I was able to get C# code working that does speech translation for both microphone audio and system audio via Azure Cognitive Services. (By “system audio,” I mean, for example, the voices of remote Web meeting participants or the audio output from audio files played locally on the PC).
Although the display of intermediate speech translation results for the microphone audio is pretty fast (that is, within a few seconds after the utterance in the source language starts) and I was able to set this up very easily with event handlers (using code similar to here), the display of intermediate speech translation results for system audio is much slower than microphone audio (starts after the source utterance is finished).
Questions:
1. Is it possible to set up Azure API event handlers to do speech translation of system audio (NOT microphone audio) without needing to save audio to WAV files (or to a stream) and then doing speech translation on those WAV files (or stream)?
The documentation here seems to indicate that this is not possible at the present time but would like to confirm.

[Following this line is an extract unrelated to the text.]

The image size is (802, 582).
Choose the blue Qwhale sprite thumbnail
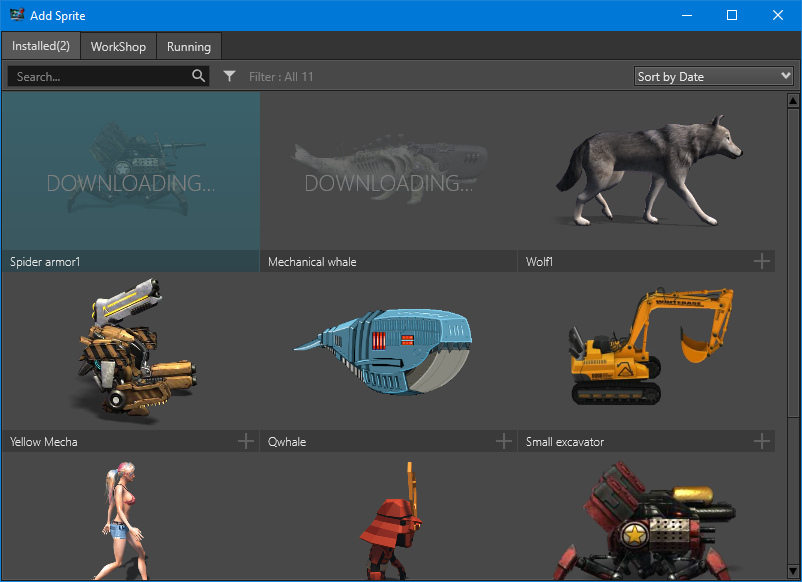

I’m currently doing speech translation of system audio via code similar to the following:
using (var audioInput = AudioConfig.FromWavFileInput(curAudioFileForSpeechRecognitionProcessing))
{
using (var recognizerFromSystemAudio = new TranslationRecognizer(config, autoDetectSourceLanguageConfig, audioInput))
{
...
recognizerFromSystemAudio.Recognizing += (s, e) =>
{
var lidResult = e.Result.Properties.GetProperty(PropertyId.SpeechServiceConnection_AutoDetectSourceLanguageResult);
...
I’d like to be able to set up for speech translation of system audio more easily via code similar to the following and have the intermediate speech translation results displayed quickly even before the utterance is finished (which I’m using for microphone audio).
using (var recognizerFromMicrophone = new TranslationRecognizer(config, autoDetectSourceLanguageConfig))
{
...
recognizerFromMicrophone.Recognizing += (s, e) =>
{
var lidResult = e.Result.Properties.GetProperty(PropertyId.SpeechServiceConnection_AutoDetectSourceLanguageResult);
...
2. If setting up speech translation of system audio via event handlers (no reading from WAV files or stream) is not possible, do you have any ideas on how I can speed up the display of intermediate speech translation results for system audio?
Ideally, I would NOT need to do the following, but the Azure API would handle this automatically (just like for microphone audio):
a. Record the first half of the sentence of the speech of the person talking.
b. Do speech translation on this audio fragment to display the intermediate speech translation results.
c. Record the remainder of the sentence.
d. Do speech translation for the audio of the complete sentence and then display this.
NOTE: To reduce latency, I need to do both the speech-to-text and machine translation in one call to the Azure server (i.e., NOT do speech-to-text and machine translation in two separate calls).
Environment I’m using:
· Windows 10 (Version 22H2 (OS Build 19045.4529))
· Microsoft .NET Framework (Version 4.8.04084)
· Microsoft Visual Studio Professional 2019 (Version 16.11.35)